Jan Paweł II, Nie zapominajcie o mnie w modlitwie. List do Polaków (23 X 1978 r.),
(w:) Jan Paweł II, Nauczanie społeczne 1978-1979, t. II, Warszawa 1982, s. 405.


ks. Franciszek Blachnicki
Ojciec Święty liczy na nas - z takim smutkiem i z takim gorącym zwrócił się do nas apelem - "Polacy, odrzućcie to wszystko co poniża godność człowieka, co może zagrażać aż egzystencji naszego narodu". W ostatniej swojej homilii na błoniach krakowskich tak wołał do narodu: "Polacy, nie pozwólcie sobie odebrać tej wolności, którą was obdarował Chrystus", a my pozbawiamy się tej wolności, popełniamy narodowe samobójstwo. Musimy się obudzić, rzeczywistość musi wstrząsnąć naszym sumieniem, ale przede wszystkim musi wstrząsnąć nami to pytanie Chrystusa "Czy miłujesz mnie, czy miłujesz mnie więcej niż Ci?".
Krucjata Wyzwolenia. Krucjata - to słowo pochodzi od słowa krzyż i w tym jest wyrażone nasze przekonanie, że wyzwolenie może przyjść tylko stamtąd, z mocy krzyża. Wyzwolenia może dokonać tylko ten, który na krzyżu nas wyzwolił z niewoli grzechu i śmierci. Krucjata - a więc ci, którzy staną pod krzyżem, pod krzyżem Chrystusa. Pod krzyżem Chrystusa stała Maryja, pod krzyżem Chrystusa z Maryją stoi Ojciec Święty Jan Paweł II i pod krzyżem z Maryją i z Ojcem Świętym chcemy stanąć my, Krucjata Wyzwolenia Człowieka. Chcemy się oddać Chrystusowi jako narzędzie, aby przez nas objawił moc krzyża ku wyzwoleniu człowieka.

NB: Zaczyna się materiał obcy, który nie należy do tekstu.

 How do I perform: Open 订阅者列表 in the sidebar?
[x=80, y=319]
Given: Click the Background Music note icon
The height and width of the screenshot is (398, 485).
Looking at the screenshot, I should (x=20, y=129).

Tu trzeba spojrzenia na krzyż Chrystusa i Krucjata dlatego tak się nazywa, bo może zrodzić się tylko z krzyża, ze spojrzenia na miłość Chrystusa, który dla nas tak się uniżył, iż stał się posłusznym aż do śmierci, a była to śmierć krzyżowa. Tylko ta miłość, jeżeli ona zawładnie naszym sercem, ta miłość da nam moc, abyśmy mogli umacniać innych i ta miłość nas wyzwoli, abyśmy mogli wyzwalać innych. I wtedy staniemy się naprawdę w ręku Chrystusa nowym wojskiem Gedeona, i przyniesiemy ratunek i wyzwolenie naszemu nieszczęśliwemu narodowi.
Z homilii ks. F. Blachnickiego wygłoszonej podczas Dnia Wspólnoty w Krościenku w 1979 r.